## AIM OF THE TASK
The answer must be an exact restatement of all the data.

[SUPPLIED MATERIAL Boundary: Start]

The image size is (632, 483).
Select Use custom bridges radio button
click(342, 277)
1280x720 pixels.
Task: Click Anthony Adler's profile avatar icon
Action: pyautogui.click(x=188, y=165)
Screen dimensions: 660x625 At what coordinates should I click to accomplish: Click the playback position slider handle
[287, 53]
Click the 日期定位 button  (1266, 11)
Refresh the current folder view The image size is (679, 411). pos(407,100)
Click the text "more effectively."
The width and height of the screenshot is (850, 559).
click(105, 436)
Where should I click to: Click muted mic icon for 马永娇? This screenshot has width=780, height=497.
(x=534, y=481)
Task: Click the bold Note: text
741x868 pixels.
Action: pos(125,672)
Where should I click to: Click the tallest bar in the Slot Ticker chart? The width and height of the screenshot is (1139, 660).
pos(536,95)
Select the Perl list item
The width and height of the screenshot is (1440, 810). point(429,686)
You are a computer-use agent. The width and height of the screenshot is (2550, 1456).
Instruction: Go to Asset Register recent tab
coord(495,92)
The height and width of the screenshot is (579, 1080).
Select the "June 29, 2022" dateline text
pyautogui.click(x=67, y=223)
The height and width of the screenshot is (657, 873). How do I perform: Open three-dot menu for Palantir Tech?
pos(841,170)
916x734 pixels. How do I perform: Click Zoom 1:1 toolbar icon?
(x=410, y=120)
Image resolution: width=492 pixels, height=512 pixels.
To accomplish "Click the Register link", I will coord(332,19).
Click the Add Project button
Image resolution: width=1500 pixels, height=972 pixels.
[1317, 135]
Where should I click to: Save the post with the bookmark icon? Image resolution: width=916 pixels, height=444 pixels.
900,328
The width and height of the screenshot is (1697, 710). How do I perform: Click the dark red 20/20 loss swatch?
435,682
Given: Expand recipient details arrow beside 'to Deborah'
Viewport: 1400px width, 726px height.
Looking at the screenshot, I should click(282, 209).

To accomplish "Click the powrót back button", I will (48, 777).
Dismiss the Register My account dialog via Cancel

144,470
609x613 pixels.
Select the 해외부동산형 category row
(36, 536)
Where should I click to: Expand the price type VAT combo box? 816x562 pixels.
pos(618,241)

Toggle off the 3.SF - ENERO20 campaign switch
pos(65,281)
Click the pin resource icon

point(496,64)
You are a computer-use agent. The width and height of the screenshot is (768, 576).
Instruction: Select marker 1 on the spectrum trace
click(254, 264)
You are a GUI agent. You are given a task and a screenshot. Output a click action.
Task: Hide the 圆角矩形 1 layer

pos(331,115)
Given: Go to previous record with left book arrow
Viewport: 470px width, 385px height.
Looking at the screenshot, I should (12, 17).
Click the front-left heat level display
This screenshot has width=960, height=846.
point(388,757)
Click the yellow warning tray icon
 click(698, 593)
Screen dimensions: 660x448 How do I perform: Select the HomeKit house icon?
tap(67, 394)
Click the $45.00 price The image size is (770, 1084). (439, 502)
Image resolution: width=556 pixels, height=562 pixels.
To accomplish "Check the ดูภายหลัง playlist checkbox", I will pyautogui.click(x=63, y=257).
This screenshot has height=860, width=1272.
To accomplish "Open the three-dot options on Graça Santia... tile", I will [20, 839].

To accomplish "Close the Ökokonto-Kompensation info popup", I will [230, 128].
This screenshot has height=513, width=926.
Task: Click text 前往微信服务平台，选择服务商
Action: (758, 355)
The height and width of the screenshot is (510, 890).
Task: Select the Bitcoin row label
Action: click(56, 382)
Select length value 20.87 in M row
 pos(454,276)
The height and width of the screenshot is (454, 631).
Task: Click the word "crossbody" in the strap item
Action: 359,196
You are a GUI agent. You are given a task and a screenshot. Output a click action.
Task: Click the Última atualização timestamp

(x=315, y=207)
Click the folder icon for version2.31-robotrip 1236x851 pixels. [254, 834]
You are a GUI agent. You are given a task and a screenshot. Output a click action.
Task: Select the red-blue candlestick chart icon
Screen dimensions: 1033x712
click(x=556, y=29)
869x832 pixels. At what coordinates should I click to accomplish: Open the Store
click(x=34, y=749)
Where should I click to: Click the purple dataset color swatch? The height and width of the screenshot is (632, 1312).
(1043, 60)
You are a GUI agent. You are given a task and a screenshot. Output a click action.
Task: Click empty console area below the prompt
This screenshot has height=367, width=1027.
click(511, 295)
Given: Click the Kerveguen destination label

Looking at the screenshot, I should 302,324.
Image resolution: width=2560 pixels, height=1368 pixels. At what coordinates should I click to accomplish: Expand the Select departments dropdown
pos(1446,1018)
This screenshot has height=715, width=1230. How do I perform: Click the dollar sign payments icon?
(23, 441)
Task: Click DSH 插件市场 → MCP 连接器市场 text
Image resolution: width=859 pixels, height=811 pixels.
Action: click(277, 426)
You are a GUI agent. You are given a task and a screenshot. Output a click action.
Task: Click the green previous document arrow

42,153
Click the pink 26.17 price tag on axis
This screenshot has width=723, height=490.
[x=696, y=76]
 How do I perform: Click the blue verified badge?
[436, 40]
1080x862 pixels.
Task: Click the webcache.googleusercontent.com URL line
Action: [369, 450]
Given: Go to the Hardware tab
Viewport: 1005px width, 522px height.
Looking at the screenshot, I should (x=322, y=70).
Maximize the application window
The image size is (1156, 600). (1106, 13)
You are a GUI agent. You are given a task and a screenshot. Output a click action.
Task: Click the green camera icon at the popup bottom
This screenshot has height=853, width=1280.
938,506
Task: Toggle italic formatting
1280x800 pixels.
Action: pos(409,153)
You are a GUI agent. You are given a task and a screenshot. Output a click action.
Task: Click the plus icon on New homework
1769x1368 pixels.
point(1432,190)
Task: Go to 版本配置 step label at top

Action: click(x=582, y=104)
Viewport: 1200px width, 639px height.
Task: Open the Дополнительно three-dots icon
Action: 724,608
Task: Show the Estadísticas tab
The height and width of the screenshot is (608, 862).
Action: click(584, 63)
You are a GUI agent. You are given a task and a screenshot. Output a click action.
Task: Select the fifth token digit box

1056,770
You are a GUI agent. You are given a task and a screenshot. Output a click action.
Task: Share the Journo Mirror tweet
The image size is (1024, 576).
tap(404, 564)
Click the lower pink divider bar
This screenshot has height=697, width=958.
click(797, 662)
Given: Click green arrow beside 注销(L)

[SUPPLIED MATERIAL Boundary: End]

## TASK RESPONSE
The image size is (632, 483).
Select Use custom bridges radio button
click(342, 277)
1280x720 pixels.
Task: Click Anthony Adler's profile avatar icon
Action: pyautogui.click(x=188, y=165)
Screen dimensions: 660x625 At what coordinates should I click to accomplish: Click the playback position slider handle
[287, 53]
Click the 日期定位 button  (1266, 11)
Refresh the current folder view The image size is (679, 411). pos(407,100)
Click the text "more effectively."
The width and height of the screenshot is (850, 559).
click(105, 436)
Where should I click to: Click muted mic icon for 马永娇? This screenshot has width=780, height=497.
(x=534, y=481)
Task: Click the bold Note: text
741x868 pixels.
Action: pos(125,672)
Where should I click to: Click the tallest bar in the Slot Ticker chart? The width and height of the screenshot is (1139, 660).
pos(536,95)
Select the Perl list item
The width and height of the screenshot is (1440, 810). point(429,686)
You are a computer-use agent. The width and height of the screenshot is (2550, 1456).
Instruction: Go to Asset Register recent tab
coord(495,92)
The height and width of the screenshot is (579, 1080).
Select the "June 29, 2022" dateline text
pyautogui.click(x=67, y=223)
The height and width of the screenshot is (657, 873). How do I perform: Open three-dot menu for Palantir Tech?
pos(841,170)
916x734 pixels. How do I perform: Click Zoom 1:1 toolbar icon?
(x=410, y=120)
Image resolution: width=492 pixels, height=512 pixels.
To accomplish "Click the Register link", I will coord(332,19).
Click the Add Project button
Image resolution: width=1500 pixels, height=972 pixels.
[1317, 135]
Where should I click to: Save the post with the bookmark icon? Image resolution: width=916 pixels, height=444 pixels.
900,328
The width and height of the screenshot is (1697, 710). How do I perform: Click the dark red 20/20 loss swatch?
435,682
Given: Expand recipient details arrow beside 'to Deborah'
Viewport: 1400px width, 726px height.
Looking at the screenshot, I should click(282, 209).

To accomplish "Click the powrót back button", I will (48, 777).
Dismiss the Register My account dialog via Cancel

144,470
609x613 pixels.
Select the 해외부동산형 category row
(36, 536)
Where should I click to: Expand the price type VAT combo box? 816x562 pixels.
pos(618,241)

Toggle off the 3.SF - ENERO20 campaign switch
pos(65,281)
Click the pin resource icon

point(496,64)
You are a computer-use agent. The width and height of the screenshot is (768, 576).
Instruction: Select marker 1 on the spectrum trace
click(254, 264)
You are a GUI agent. You are given a task and a screenshot. Output a click action.
Task: Hide the 圆角矩形 1 layer

pos(331,115)
Given: Go to previous record with left book arrow
Viewport: 470px width, 385px height.
Looking at the screenshot, I should (12, 17).
Click the front-left heat level display
This screenshot has width=960, height=846.
point(388,757)
Click the yellow warning tray icon
 click(698, 593)
Screen dimensions: 660x448 How do I perform: Select the HomeKit house icon?
tap(67, 394)
Click the $45.00 price The image size is (770, 1084). (439, 502)
Image resolution: width=556 pixels, height=562 pixels.
To accomplish "Check the ดูภายหลัง playlist checkbox", I will pyautogui.click(x=63, y=257).
This screenshot has height=860, width=1272.
To accomplish "Open the three-dot options on Graça Santia... tile", I will [20, 839].

To accomplish "Close the Ökokonto-Kompensation info popup", I will [230, 128].
This screenshot has height=513, width=926.
Task: Click text 前往微信服务平台，选择服务商
Action: (758, 355)
The height and width of the screenshot is (510, 890).
Task: Select the Bitcoin row label
Action: click(56, 382)
Select length value 20.87 in M row
 pos(454,276)
The height and width of the screenshot is (454, 631).
Task: Click the word "crossbody" in the strap item
Action: 359,196
You are a GUI agent. You are given a task and a screenshot. Output a click action.
Task: Click the Última atualização timestamp

(x=315, y=207)
Click the folder icon for version2.31-robotrip 1236x851 pixels. [254, 834]
You are a GUI agent. You are given a task and a screenshot. Output a click action.
Task: Select the red-blue candlestick chart icon
Screen dimensions: 1033x712
click(x=556, y=29)
869x832 pixels. At what coordinates should I click to accomplish: Open the Store
click(x=34, y=749)
Where should I click to: Click the purple dataset color swatch? The height and width of the screenshot is (632, 1312).
(1043, 60)
You are a GUI agent. You are given a task and a screenshot. Output a click action.
Task: Click empty console area below the prompt
This screenshot has height=367, width=1027.
click(511, 295)
Given: Click the Kerveguen destination label

Looking at the screenshot, I should 302,324.
Image resolution: width=2560 pixels, height=1368 pixels. At what coordinates should I click to accomplish: Expand the Select departments dropdown
pos(1446,1018)
This screenshot has height=715, width=1230. How do I perform: Click the dollar sign payments icon?
(23, 441)
Task: Click DSH 插件市场 → MCP 连接器市场 text
Image resolution: width=859 pixels, height=811 pixels.
Action: click(277, 426)
You are a GUI agent. You are given a task and a screenshot. Output a click action.
Task: Click the green previous document arrow

42,153
Click the pink 26.17 price tag on axis
This screenshot has width=723, height=490.
[x=696, y=76]
 How do I perform: Click the blue verified badge?
[436, 40]
1080x862 pixels.
Task: Click the webcache.googleusercontent.com URL line
Action: [369, 450]
Given: Go to the Hardware tab
Viewport: 1005px width, 522px height.
Looking at the screenshot, I should (x=322, y=70).
Maximize the application window
The image size is (1156, 600). (1106, 13)
You are a GUI agent. You are given a task and a screenshot. Output a click action.
Task: Click the green camera icon at the popup bottom
This screenshot has height=853, width=1280.
938,506
Task: Toggle italic formatting
1280x800 pixels.
Action: pos(409,153)
You are a GUI agent. You are given a task and a screenshot. Output a click action.
Task: Click the plus icon on New homework
1769x1368 pixels.
point(1432,190)
Task: Go to 版本配置 step label at top

Action: click(x=582, y=104)
Viewport: 1200px width, 639px height.
Task: Open the Дополнительно three-dots icon
Action: 724,608
Task: Show the Estadísticas tab
The height and width of the screenshot is (608, 862).
Action: click(584, 63)
You are a GUI agent. You are given a task and a screenshot. Output a click action.
Task: Select the fifth token digit box

1056,770
You are a GUI agent. You are given a task and a screenshot. Output a click action.
Task: Share the Journo Mirror tweet
The image size is (1024, 576).
tap(404, 564)
Click the lower pink divider bar
This screenshot has height=697, width=958.
click(797, 662)
Given: Click green arrow beside 注销(L)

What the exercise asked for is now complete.